Directions:
Switch each "screenshot" in the lines below to "screen capture" and give all the lines again with nothing else changed. Leave the pictures out of your answer.

* Begin Record excerpts *

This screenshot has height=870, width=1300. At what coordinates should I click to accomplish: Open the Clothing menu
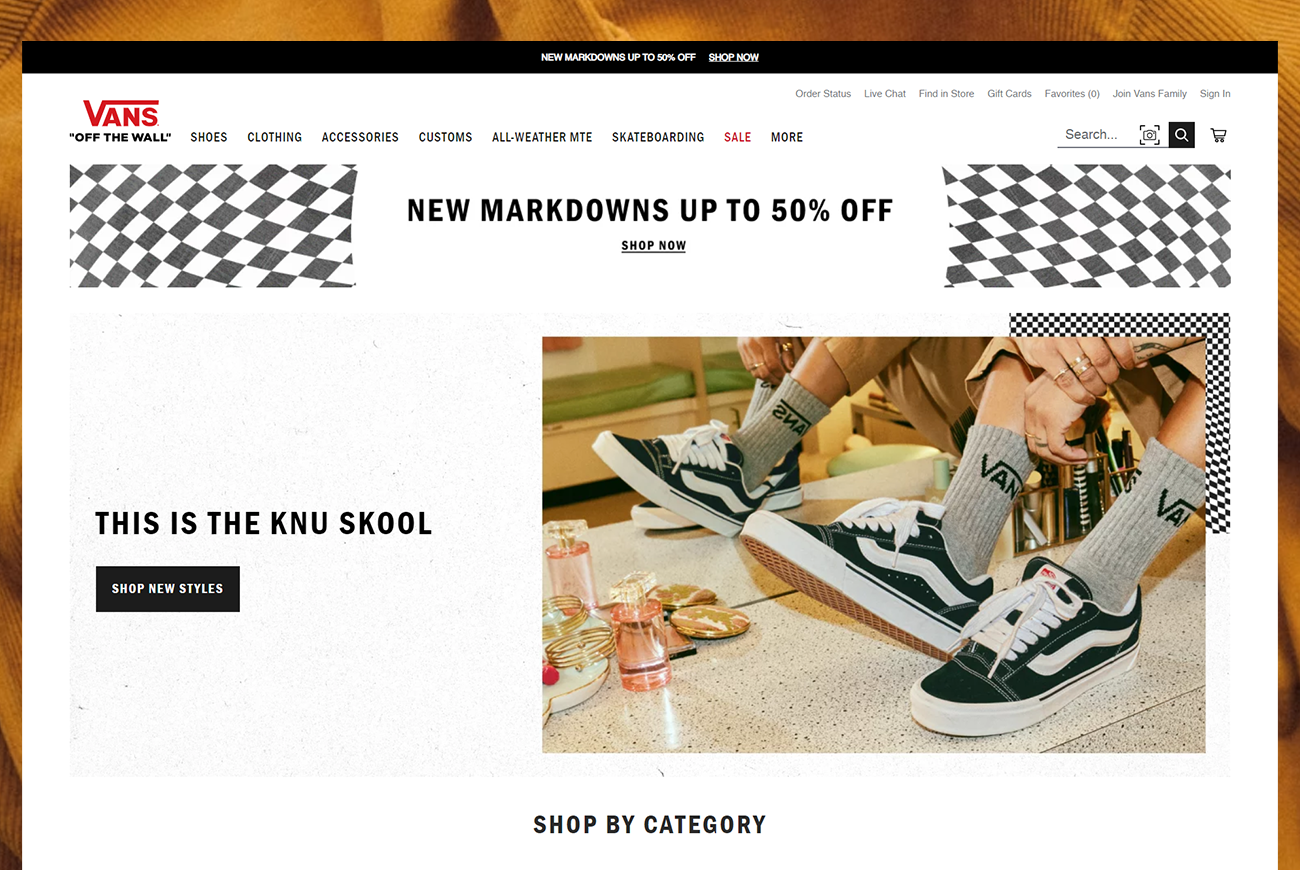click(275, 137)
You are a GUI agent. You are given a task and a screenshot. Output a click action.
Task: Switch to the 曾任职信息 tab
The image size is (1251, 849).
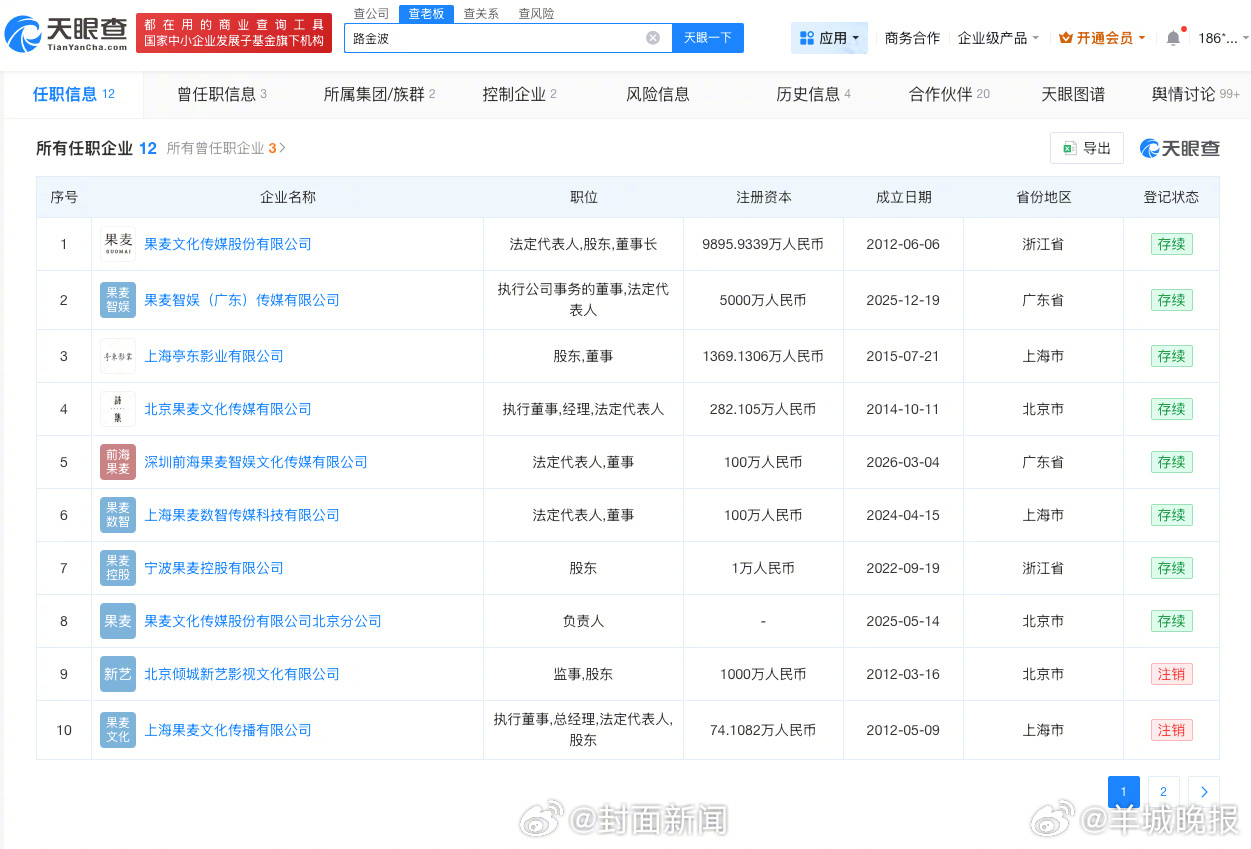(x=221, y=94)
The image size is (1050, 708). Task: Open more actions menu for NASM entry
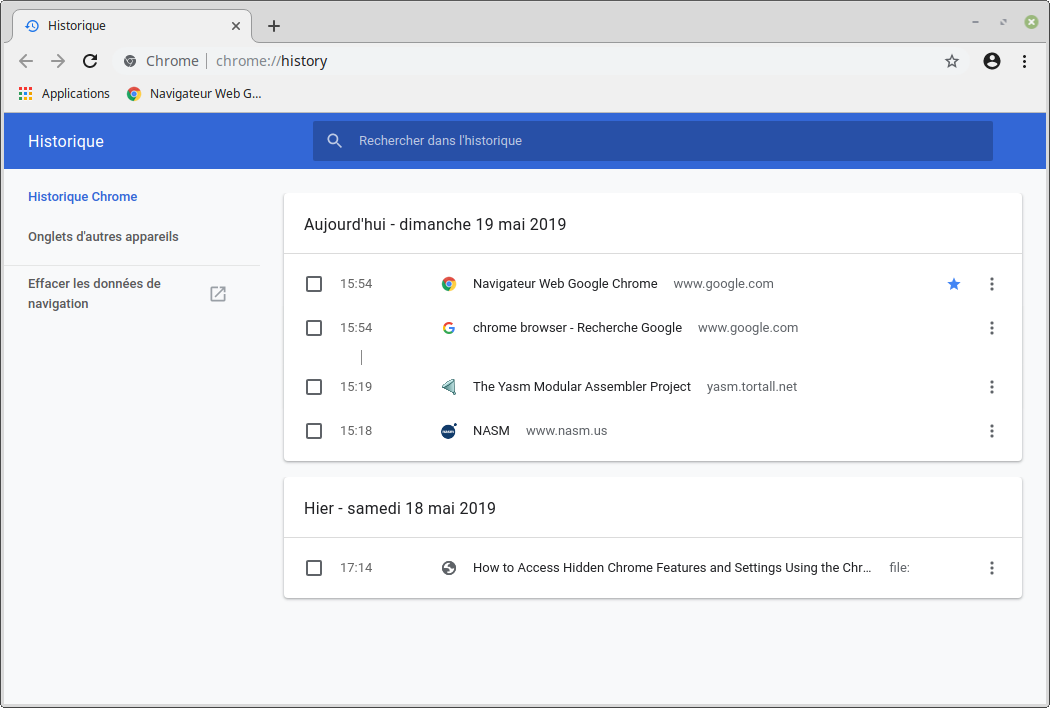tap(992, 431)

* End Record excerpts *

Right answer:
This screen capture has height=870, width=1300. At what coordinates should I click to accomplish: Open the Clothing menu
click(275, 137)
You are a GUI agent. You are given a task and a screen capture. Output a click action.
Task: Switch to the 曾任职信息 tab
The image size is (1251, 849).
(x=221, y=94)
The image size is (1050, 708). Task: Open more actions menu for NASM entry
tap(992, 431)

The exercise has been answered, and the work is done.